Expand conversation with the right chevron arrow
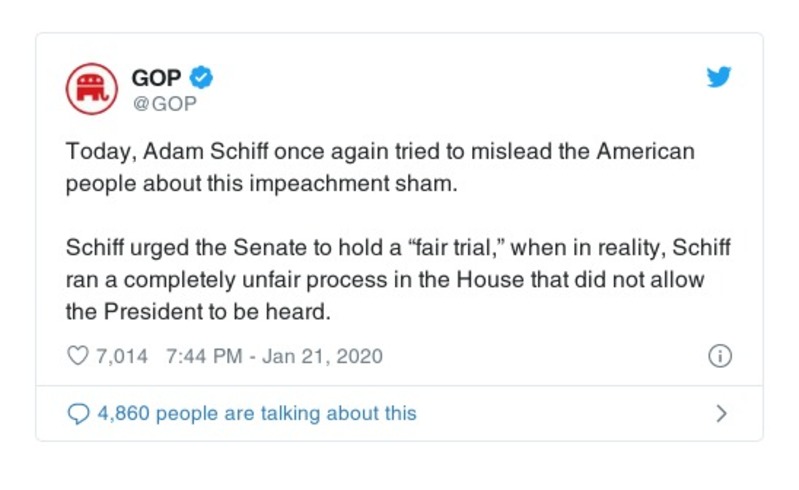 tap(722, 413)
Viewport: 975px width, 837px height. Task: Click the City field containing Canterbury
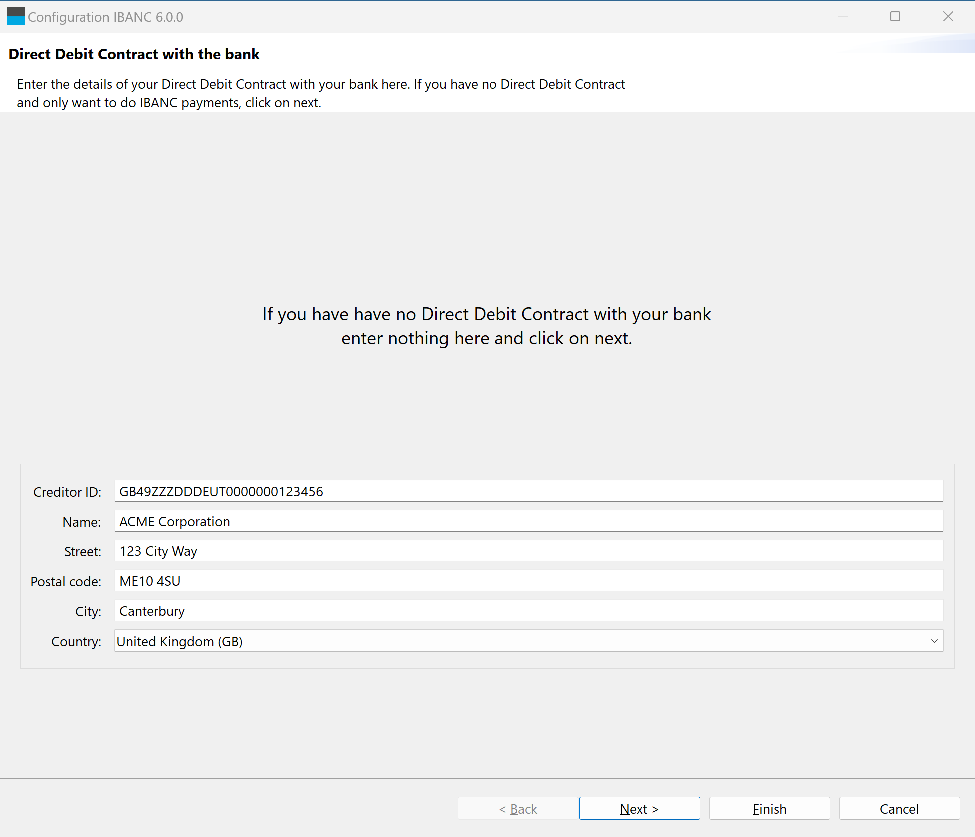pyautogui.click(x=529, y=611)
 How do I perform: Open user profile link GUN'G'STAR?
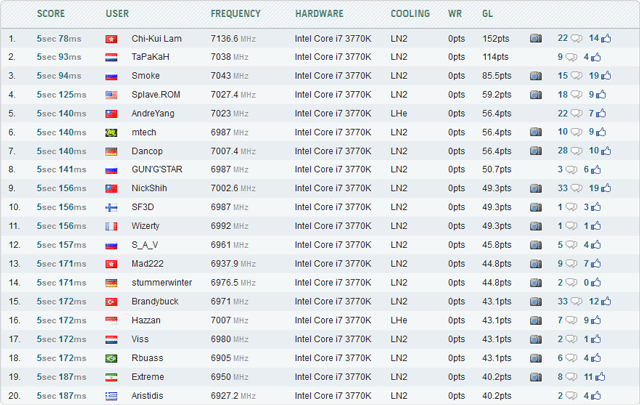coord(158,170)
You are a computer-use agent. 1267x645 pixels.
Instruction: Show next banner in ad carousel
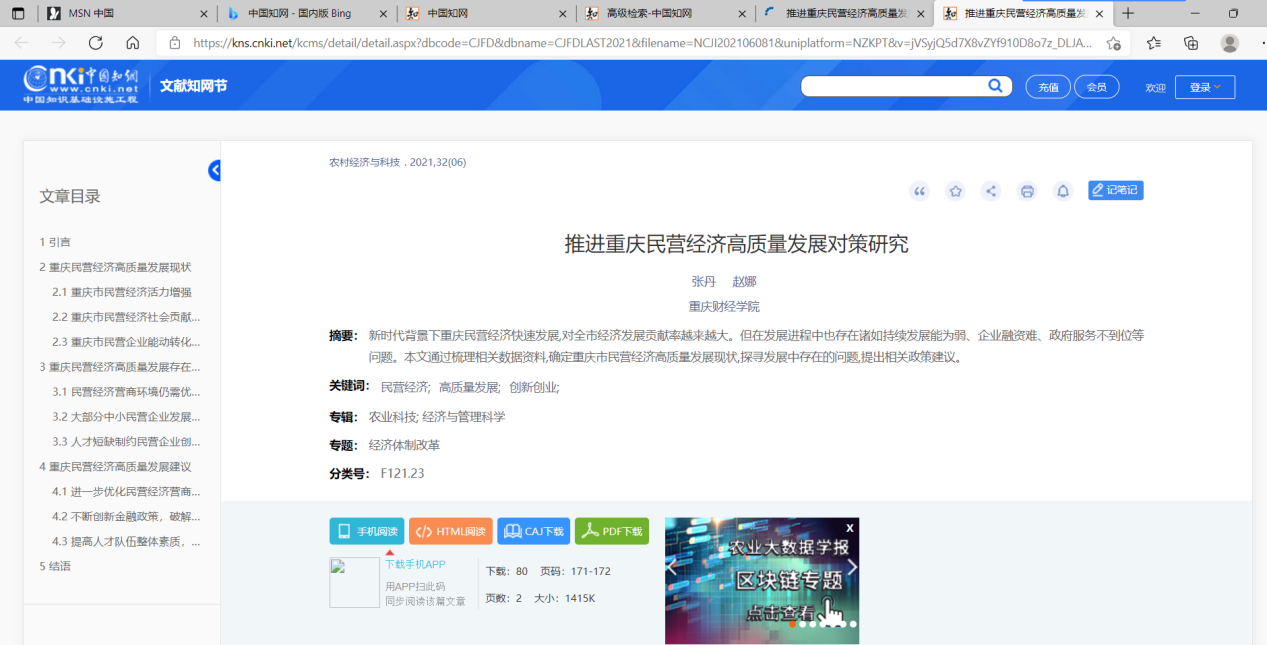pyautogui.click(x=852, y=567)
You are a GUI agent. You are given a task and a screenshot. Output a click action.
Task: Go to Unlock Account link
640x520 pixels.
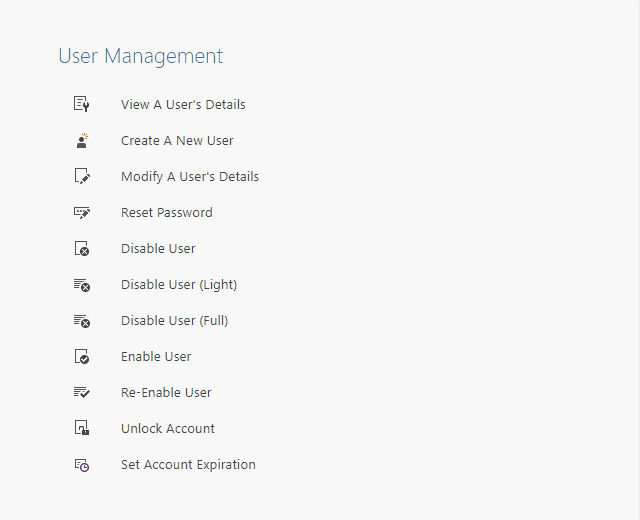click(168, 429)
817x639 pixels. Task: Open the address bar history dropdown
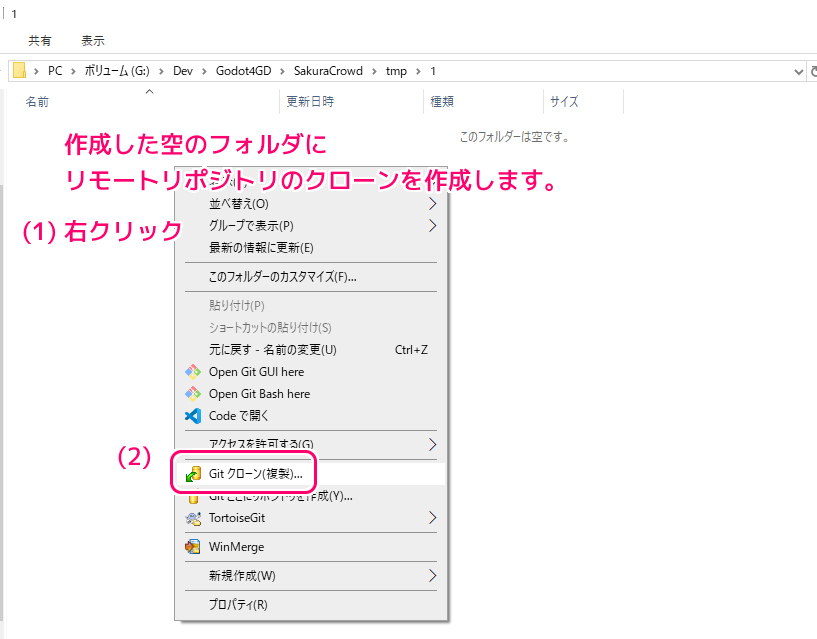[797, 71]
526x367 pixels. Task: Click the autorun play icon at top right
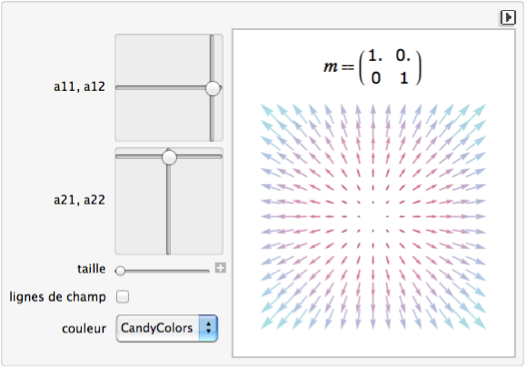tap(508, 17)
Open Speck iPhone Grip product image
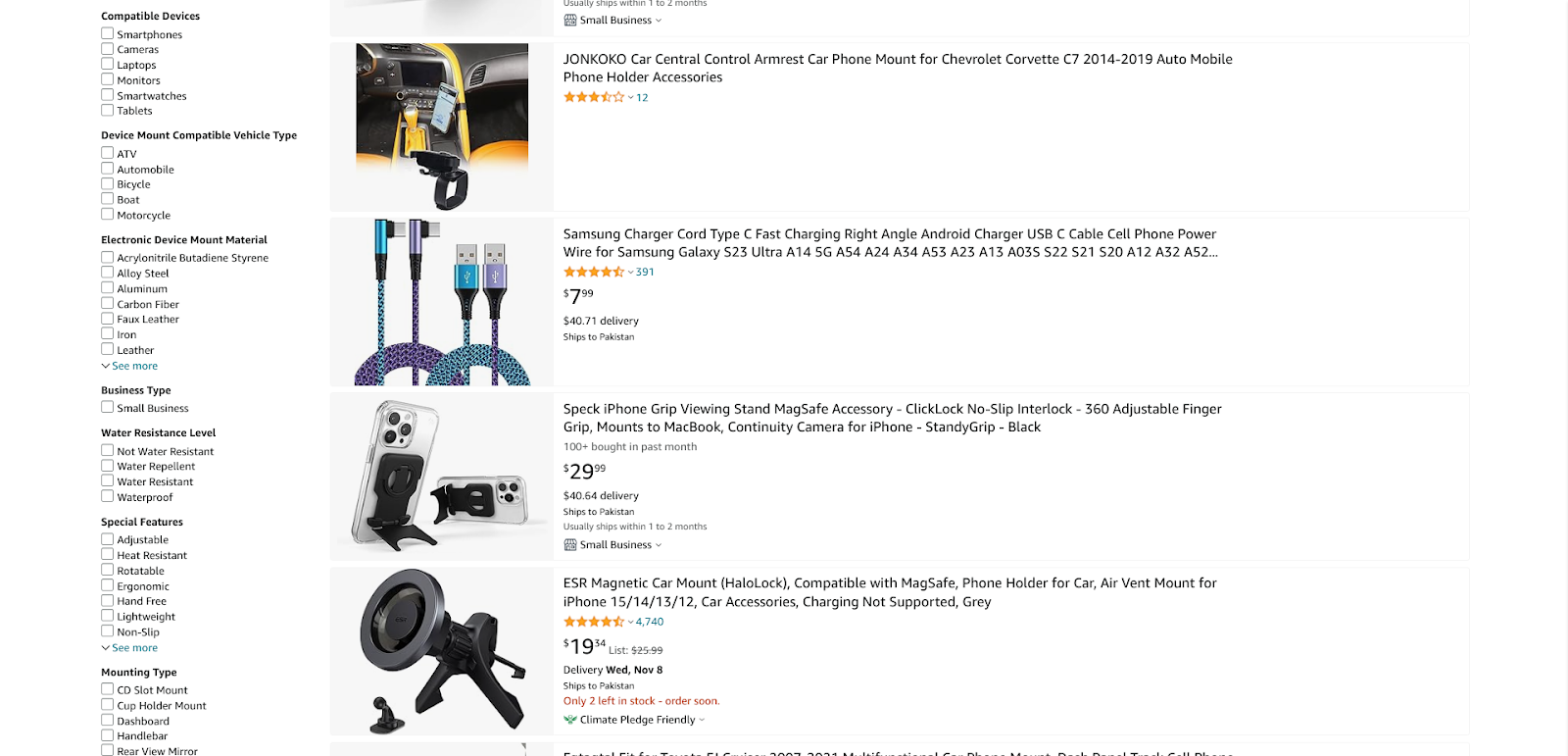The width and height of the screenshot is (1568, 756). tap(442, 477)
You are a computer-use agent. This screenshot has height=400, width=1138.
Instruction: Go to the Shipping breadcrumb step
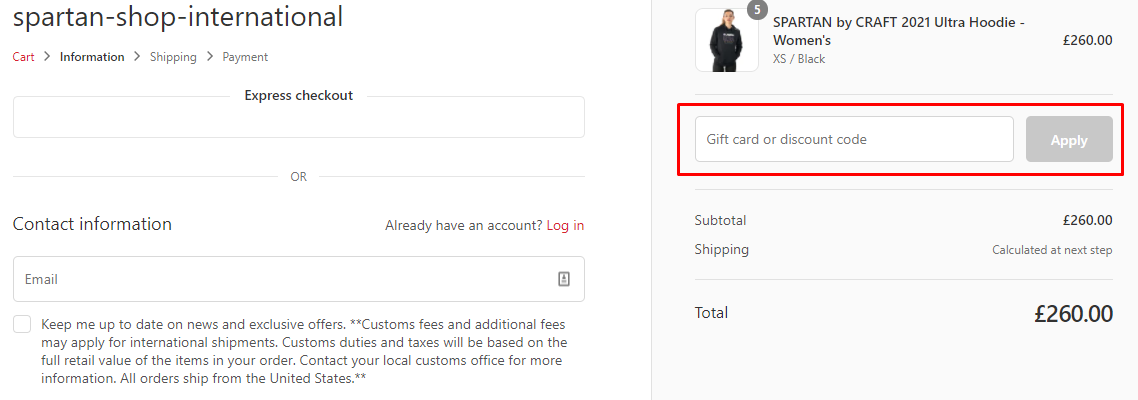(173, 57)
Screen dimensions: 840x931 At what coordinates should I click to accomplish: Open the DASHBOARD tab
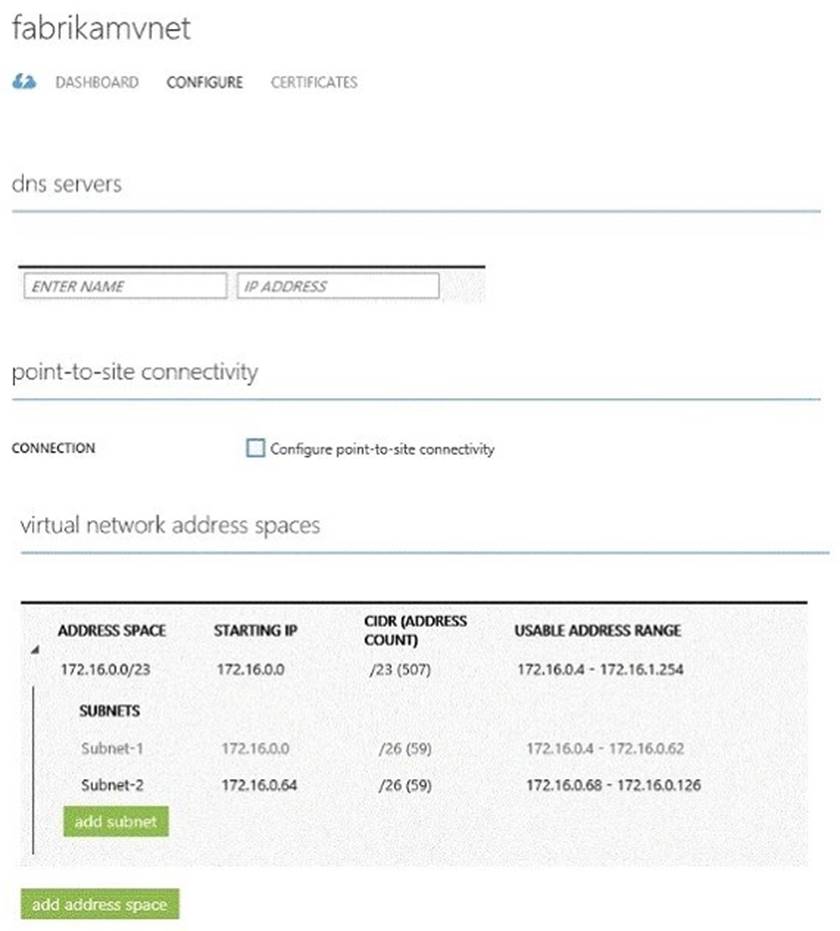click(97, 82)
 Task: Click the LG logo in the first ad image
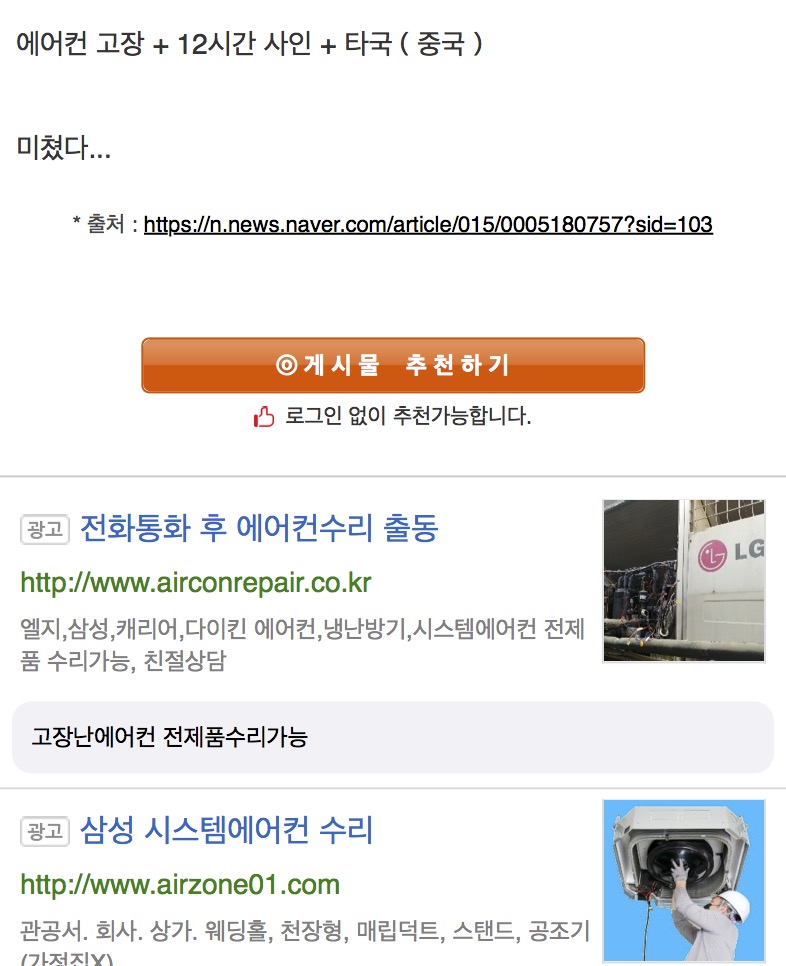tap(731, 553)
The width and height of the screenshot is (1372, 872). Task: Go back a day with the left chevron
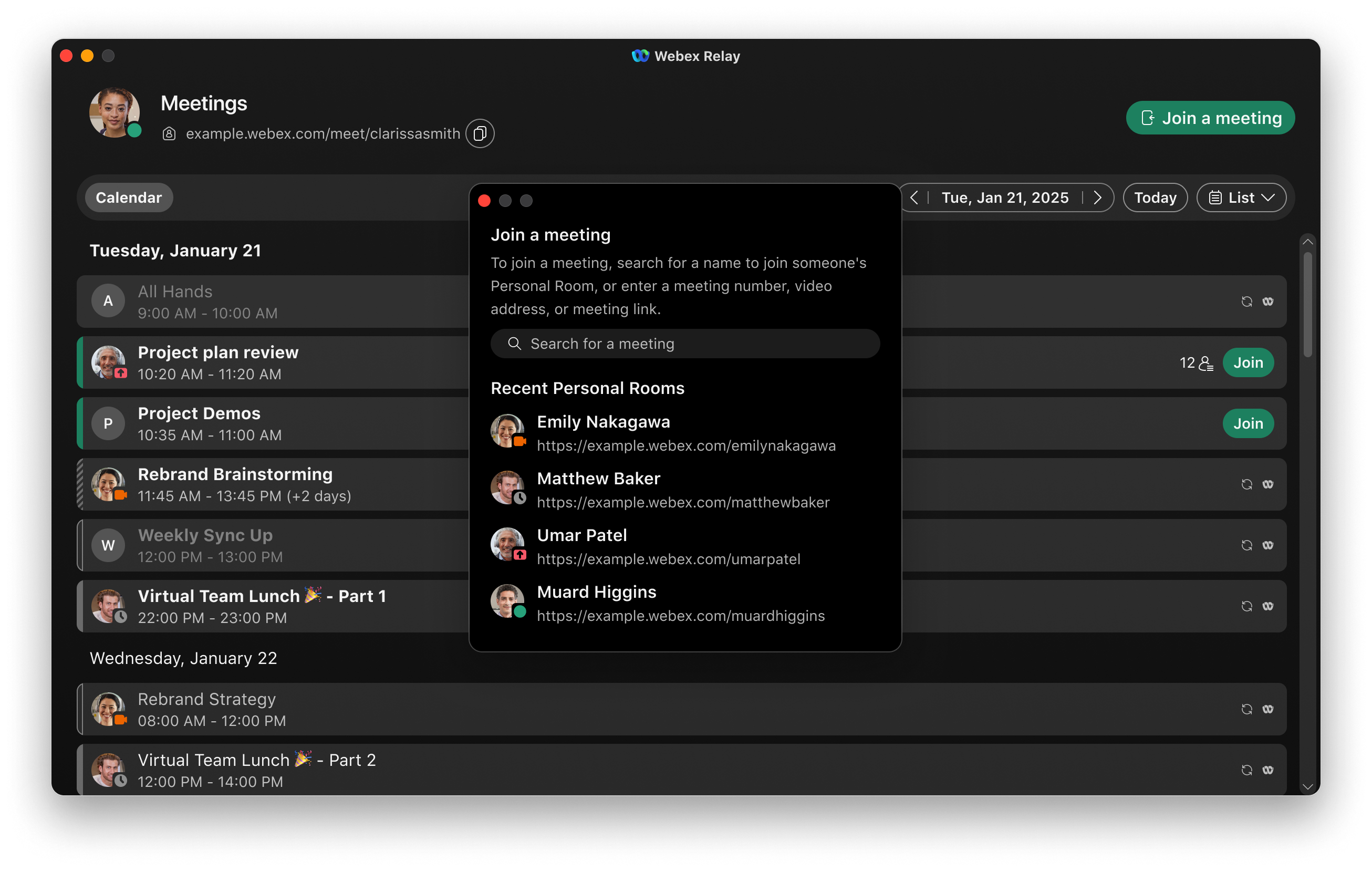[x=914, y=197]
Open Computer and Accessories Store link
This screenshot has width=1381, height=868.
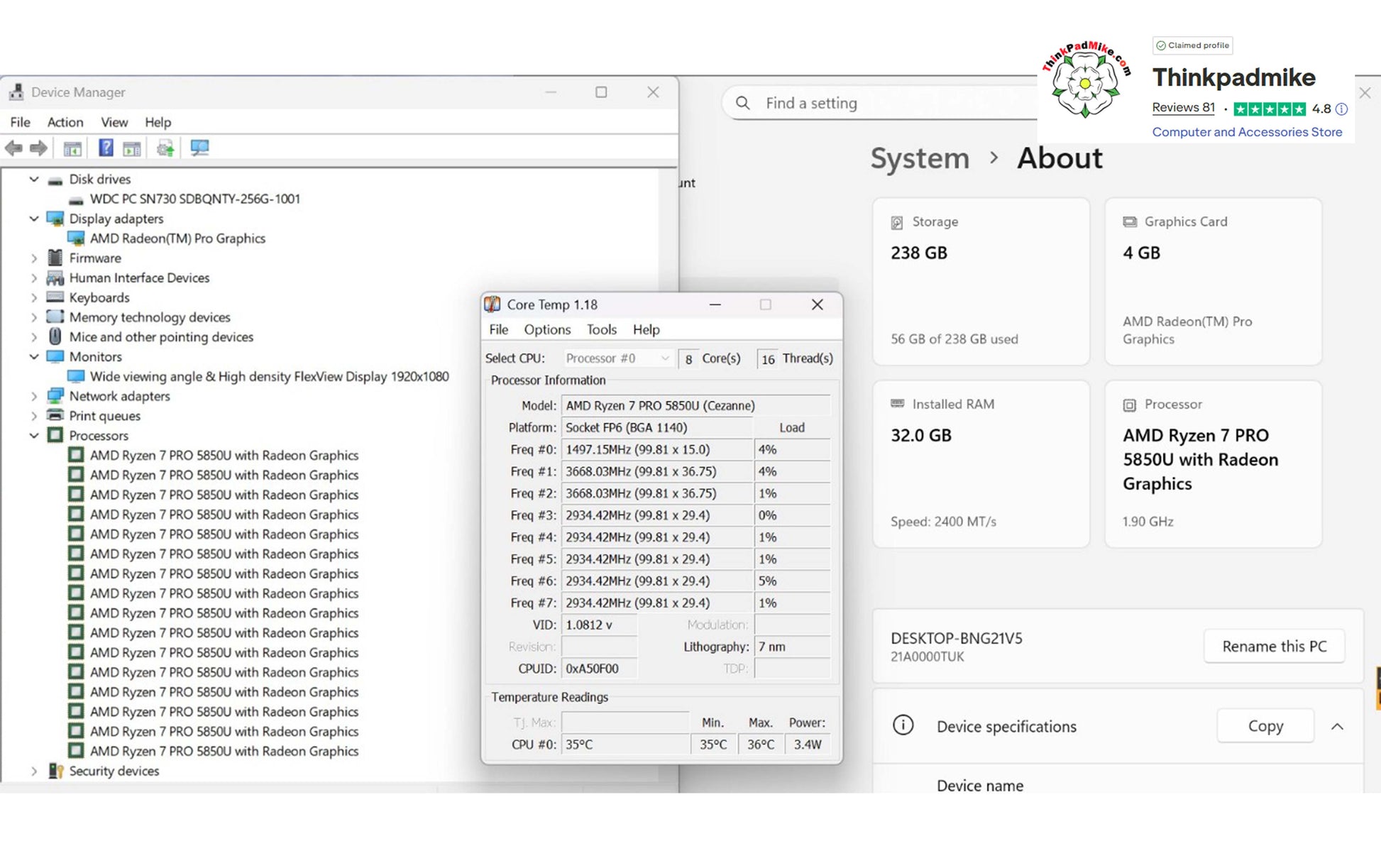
════
WHAT TO DO =>
Count the lines in the records that contain the string "agent", matching case exactly. Give only the number.

SOLUTION TO THIS EXERCISE =>
3